* Instruction *
Copy these lines of material word for word.

[Entries on locating words and elements]
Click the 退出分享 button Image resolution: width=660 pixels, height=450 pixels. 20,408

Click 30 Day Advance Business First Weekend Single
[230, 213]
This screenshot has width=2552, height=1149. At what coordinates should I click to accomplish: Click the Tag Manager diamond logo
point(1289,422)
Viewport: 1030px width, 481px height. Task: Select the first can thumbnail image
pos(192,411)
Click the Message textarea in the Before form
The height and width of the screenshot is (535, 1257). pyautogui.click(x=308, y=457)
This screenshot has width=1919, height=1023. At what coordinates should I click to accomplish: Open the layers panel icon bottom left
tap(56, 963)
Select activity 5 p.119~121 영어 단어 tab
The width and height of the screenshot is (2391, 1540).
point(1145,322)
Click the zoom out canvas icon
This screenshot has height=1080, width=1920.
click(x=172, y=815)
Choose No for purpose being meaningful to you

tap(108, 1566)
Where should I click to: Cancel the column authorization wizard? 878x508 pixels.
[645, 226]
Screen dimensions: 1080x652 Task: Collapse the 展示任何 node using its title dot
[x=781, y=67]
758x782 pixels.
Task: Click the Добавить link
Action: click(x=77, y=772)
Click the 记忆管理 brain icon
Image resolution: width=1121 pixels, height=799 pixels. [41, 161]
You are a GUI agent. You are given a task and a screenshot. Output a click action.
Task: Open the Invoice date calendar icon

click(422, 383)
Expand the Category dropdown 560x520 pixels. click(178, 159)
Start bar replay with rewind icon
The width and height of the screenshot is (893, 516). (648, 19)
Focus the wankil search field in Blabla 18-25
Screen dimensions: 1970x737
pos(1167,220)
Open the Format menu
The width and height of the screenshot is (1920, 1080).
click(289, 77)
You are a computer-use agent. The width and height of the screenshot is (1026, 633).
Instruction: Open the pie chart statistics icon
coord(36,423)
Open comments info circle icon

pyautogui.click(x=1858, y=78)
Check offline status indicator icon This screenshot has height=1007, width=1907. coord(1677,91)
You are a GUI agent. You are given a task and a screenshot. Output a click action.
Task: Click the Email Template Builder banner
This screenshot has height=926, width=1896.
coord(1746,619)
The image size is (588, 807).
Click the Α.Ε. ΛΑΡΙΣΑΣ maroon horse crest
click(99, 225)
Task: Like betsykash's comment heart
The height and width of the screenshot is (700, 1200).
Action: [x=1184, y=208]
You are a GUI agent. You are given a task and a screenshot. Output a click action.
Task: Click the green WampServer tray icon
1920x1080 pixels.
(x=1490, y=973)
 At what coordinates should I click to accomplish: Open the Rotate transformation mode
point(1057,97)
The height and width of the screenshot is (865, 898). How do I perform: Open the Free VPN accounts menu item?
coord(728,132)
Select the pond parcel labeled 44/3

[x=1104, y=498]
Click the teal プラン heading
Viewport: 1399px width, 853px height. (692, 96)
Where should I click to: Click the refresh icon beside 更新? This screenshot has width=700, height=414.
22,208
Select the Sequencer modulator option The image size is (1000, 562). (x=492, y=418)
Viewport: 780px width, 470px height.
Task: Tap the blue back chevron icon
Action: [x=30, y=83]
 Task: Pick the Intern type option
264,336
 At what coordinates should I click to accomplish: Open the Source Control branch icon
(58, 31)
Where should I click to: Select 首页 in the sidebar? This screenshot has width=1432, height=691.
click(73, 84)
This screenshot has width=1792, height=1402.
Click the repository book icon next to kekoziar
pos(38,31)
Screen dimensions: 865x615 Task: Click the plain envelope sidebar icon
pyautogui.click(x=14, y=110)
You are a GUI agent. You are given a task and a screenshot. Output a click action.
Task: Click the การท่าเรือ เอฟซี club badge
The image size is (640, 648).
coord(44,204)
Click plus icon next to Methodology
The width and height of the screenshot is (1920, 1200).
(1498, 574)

* Complete output *
Click the 退出分享 button Image resolution: width=660 pixels, height=450 pixels. 20,408

Click 30 Day Advance Business First Weekend Single
[230, 213]
This screenshot has width=2552, height=1149. At what coordinates should I click to accomplish: Click the Tag Manager diamond logo
point(1289,422)
Viewport: 1030px width, 481px height. Task: Select the first can thumbnail image
pos(192,411)
Click the Message textarea in the Before form
The height and width of the screenshot is (535, 1257). pyautogui.click(x=308, y=457)
This screenshot has width=1919, height=1023. At what coordinates should I click to accomplish: Open the layers panel icon bottom left
tap(56, 963)
Select activity 5 p.119~121 영어 단어 tab
The width and height of the screenshot is (2391, 1540).
point(1145,322)
Click the zoom out canvas icon
This screenshot has height=1080, width=1920.
click(x=172, y=815)
Choose No for purpose being meaningful to you

tap(108, 1566)
Where should I click to: Cancel the column authorization wizard? 878x508 pixels.
[645, 226]
Screen dimensions: 1080x652 Task: Collapse the 展示任何 node using its title dot
[x=781, y=67]
758x782 pixels.
Task: Click the Добавить link
Action: click(x=77, y=772)
Click the 记忆管理 brain icon
Image resolution: width=1121 pixels, height=799 pixels. [41, 161]
You are a GUI agent. You are given a task and a screenshot. Output a click action.
Task: Open the Invoice date calendar icon

click(422, 383)
Expand the Category dropdown 560x520 pixels. click(178, 159)
Start bar replay with rewind icon
The width and height of the screenshot is (893, 516). (648, 19)
Focus the wankil search field in Blabla 18-25
Screen dimensions: 1970x737
pos(1167,220)
Open the Format menu
The width and height of the screenshot is (1920, 1080).
click(289, 77)
You are a computer-use agent. The width and height of the screenshot is (1026, 633).
Instruction: Open the pie chart statistics icon
coord(36,423)
Open comments info circle icon

pyautogui.click(x=1858, y=78)
Check offline status indicator icon This screenshot has height=1007, width=1907. coord(1677,91)
You are a GUI agent. You are given a task and a screenshot. Output a click action.
Task: Click the Email Template Builder banner
This screenshot has height=926, width=1896.
coord(1746,619)
The image size is (588, 807).
Click the Α.Ε. ΛΑΡΙΣΑΣ maroon horse crest
click(99, 225)
Task: Like betsykash's comment heart
The height and width of the screenshot is (700, 1200).
Action: [x=1184, y=208]
You are a GUI agent. You are given a task and a screenshot. Output a click action.
Task: Click the green WampServer tray icon
1920x1080 pixels.
(x=1490, y=973)
 At what coordinates should I click to accomplish: Open the Rotate transformation mode
point(1057,97)
The height and width of the screenshot is (865, 898). How do I perform: Open the Free VPN accounts menu item?
coord(728,132)
Select the pond parcel labeled 44/3

[x=1104, y=498]
Click the teal プラン heading
Viewport: 1399px width, 853px height. (692, 96)
Where should I click to: Click the refresh icon beside 更新? This screenshot has width=700, height=414.
22,208
Select the Sequencer modulator option The image size is (1000, 562). (x=492, y=418)
Viewport: 780px width, 470px height.
Task: Tap the blue back chevron icon
Action: [x=30, y=83]
 Task: Pick the Intern type option
264,336
 At what coordinates should I click to accomplish: Open the Source Control branch icon
(58, 31)
Where should I click to: Select 首页 in the sidebar? This screenshot has width=1432, height=691.
click(73, 84)
This screenshot has width=1792, height=1402.
Click the repository book icon next to kekoziar
pos(38,31)
Screen dimensions: 865x615 Task: Click the plain envelope sidebar icon
pyautogui.click(x=14, y=110)
You are a GUI agent. You are given a task and a screenshot. Output a click action.
Task: Click the การท่าเรือ เอฟซี club badge
The image size is (640, 648).
coord(44,204)
Click plus icon next to Methodology
The width and height of the screenshot is (1920, 1200).
(1498, 574)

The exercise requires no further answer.